I did more training and gathered more skills, and, in due course, established a private practice, as well as continuing to work in a specialist team. This has meant that I can now see people for as long as needed, so, as well as attending to the very real initial emotional impact of a cancer diagnosis, I can explore with my clients in greater depth and breadth how previous trauma has been ignited by their cancer diagnosis and is influencing how they are facing the present.

Enveloped in care and love

I would dearly love to talk about my clients here, but I am bound by confidentiality. Here is an example that I can use without subterfuge. Three years ago, I was diagnosed with cancer. Through my work, I knew about cancer grading and staging, treatments and outcomes. Through my clients, I knew about fear, anger and vulnerability. Now it was my turn to experience just how total and acute that fear is, and what it feels like to be enveloped in care and love: to have the support of my family; to have my hand held by good friends; to trust my consultant, and look to the night nurse for comfort when I was awake and afraid. From the outside, my state could be described as regressive and institutionalised, because I became totally dependent. However, for me, this period of acute illness felt blessed, and, when I finally left hospital, I felt euphoric. This lasted for a year. Then I became suddenly depressed, angry, difficult and hurt. The cushioning and healing of all that love seemed to evaporate, and the feelings of the five-year-old who has lost her mother resurfaced. It took another year for me to understand this.

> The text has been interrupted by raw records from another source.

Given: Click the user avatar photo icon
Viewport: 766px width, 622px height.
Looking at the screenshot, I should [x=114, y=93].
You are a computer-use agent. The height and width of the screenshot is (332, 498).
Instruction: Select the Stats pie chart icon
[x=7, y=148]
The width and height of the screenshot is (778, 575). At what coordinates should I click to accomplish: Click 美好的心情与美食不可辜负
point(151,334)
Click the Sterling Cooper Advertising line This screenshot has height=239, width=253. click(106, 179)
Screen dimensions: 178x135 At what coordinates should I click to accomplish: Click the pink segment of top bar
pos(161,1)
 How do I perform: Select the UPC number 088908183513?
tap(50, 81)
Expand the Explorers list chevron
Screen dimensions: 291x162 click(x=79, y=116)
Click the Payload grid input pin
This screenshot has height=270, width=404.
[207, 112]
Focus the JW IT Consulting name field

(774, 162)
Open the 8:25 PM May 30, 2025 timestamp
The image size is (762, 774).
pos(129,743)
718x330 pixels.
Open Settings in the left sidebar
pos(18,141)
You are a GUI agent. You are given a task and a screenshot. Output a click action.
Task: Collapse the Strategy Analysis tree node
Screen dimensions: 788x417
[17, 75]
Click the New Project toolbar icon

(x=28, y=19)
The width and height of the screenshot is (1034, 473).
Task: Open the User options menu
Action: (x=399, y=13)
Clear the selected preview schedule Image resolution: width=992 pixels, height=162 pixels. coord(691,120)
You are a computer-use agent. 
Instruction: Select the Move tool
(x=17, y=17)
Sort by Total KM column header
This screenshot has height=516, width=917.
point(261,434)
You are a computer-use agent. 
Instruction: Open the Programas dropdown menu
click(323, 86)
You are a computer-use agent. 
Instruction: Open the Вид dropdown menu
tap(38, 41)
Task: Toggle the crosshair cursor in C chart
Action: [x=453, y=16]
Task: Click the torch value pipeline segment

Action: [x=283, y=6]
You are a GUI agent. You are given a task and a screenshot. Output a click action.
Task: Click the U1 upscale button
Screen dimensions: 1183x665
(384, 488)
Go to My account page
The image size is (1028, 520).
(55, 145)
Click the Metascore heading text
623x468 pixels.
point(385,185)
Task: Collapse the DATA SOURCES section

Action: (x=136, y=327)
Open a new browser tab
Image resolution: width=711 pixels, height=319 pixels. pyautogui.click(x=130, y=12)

Working with cancer patients is a privilege. Our skills are essential, but what is required of us is our willingness to love, to be overjoyed when things go well and to be deeply hurt when they don’t. The job description is to be a skilled human being, rather than a specialist professional.

Key issues to consider

  • Provide a space for the client to tell their story.
  • Educate yourself about cancer/treatments using information on charity websites.
  • Ask about the physical impact of cancer and treatment, and body-related changes, body image and sexuality issues.
  • Assess for trauma, anxiety (particularly avoidance and health fears) and depression. What were they like before the cancer?
  • Ask about the impact on their relationships with family, partner and friends.
  • Be flexible in your counselling approach – draw on relevant models for the client’s needs (such as CBT for anxiety management).
  • Be flexible about timings of sessions – they may need to cancel because of illness or other treatment appointments.
  • Suggest further sources of practical support and information.

Jane Fior has specialised in working with cancer patients and those close to them for the past 26 years, in both agency settings and private practice, having previously worked in publishing.

References

1. Brennan J. Cancer in context. Oxford: Oxford University Press; 2004.
2. Goodhart F, Atkins L. The cancer survivor’s companion: practical ways to cope with your feelings after cancer. London: Piatkus; 2013.
3. Omylinska-Thurston J, Cooper M. Helpful processes in psychological therapy for patients with primary cancers: a qualitative interview study. Counselling and Psychotherapy Research 2014; 2: 84–92.